Sunday, April 20, 2008

I Don't Want to Talk About It

A little while ago, I promised myself that I would stop having regrets, that I would do things that were important to me. I decided not to stand idle anymore, stuck in an internal debate of "should I, or shouldn't I." No more regrets, it's time to just do.

I've totally messed up. I have missed the amazing chance to see the Dali Llama this weekend in Ann Arbor. My heart is sad, I really could just kick myself. (Although Llama would not like that.) Why did I let yet another regret in my life happen?

Complacency is the only reason I can think of. I didn't work hard enough or quick enough. I took the easy road and waited too long.
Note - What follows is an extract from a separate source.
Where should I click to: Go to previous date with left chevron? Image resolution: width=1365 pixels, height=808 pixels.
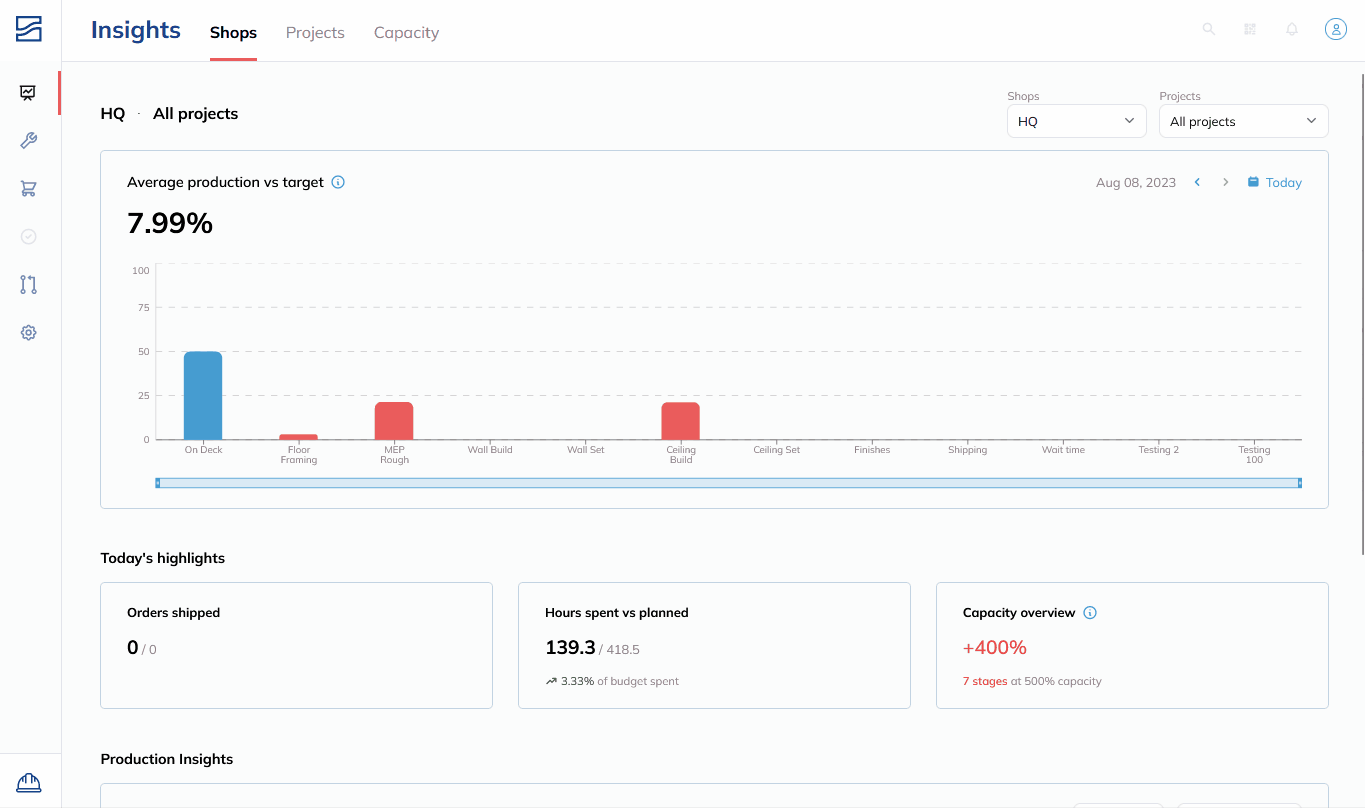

If the Dali Llama comes again, I will be sure to buy tickets right away. This will serve as a lesson, it won't go without purpose.

As I write this post, it seems a little funny that I now define myself as a "Buddhist", but I suppose what is more laughable, is that I've always been a Buddhist for the most part, and never knew it. Subtle is the philosophy, (it's not a true religion by the way, Buddha is not a god, he was not supernatural, just a guy) small teachings about life and flow. It makes sense. It's not dogmatic, there's room for any type of person from all the faiths of the world, I think maybe, that's why I like it the most.

So I will end with a this:

HATEVER, after due examination and analysis, you find to be kind, conducive to the good, the benefit, the welfare of all beings; believe and cling to that doctrine, and take it as your guide. [Buddha]


Sarah said...

That quote reminded me very much of this one from the Bible:

"Finally, brothers, whatever is true, whatever is noble, whatever is right, whatever is pure, whatever is lovely, whatever is admirable—if anything is excellent or praiseworthy—think about such things." -Phil 4:8

Lolo said...

Almost all modern religions share roots and common teachings with the ancient Eastern religions. It's quite interesting.

Your quote is very similar indeed and I would not be surprised if it was derived from a Buddhist text because of the striking sameness.

Although I can't see how it would remotely mean the same thing, because doesn't Christianity teach that the only "truth", the only way is through Jesus Christ?

In Buddhism, it is exactly the opposite. The whole point is to take the divisions and judgments out of the equation. There is no single "right" thing to believe,no, one size fits all path to follow in this world. It's more of a philosophy, a way to calm thinking and of peace

I don't mean this to be offensive, just as a mind jogger....if the bible's passage was taken from Buddhism (as Buddhism is older), does the bible distort the original message? Just wondering....

Jeremy said...

Well, you don't know what we can find,
Why don't you come with me little girl?
On a magic carpet ride.
You don't know what we can see,
Why don't you tell your dreams to me,
Fantasy will set you free.
Close your eyes girl,
Look inside girl.
Let the sound take you away.

- Steppenwolf

Jeremy said...

Dali Llama or Dalai Lama?

Ya gotta know this stuff if you're going to be enlightened!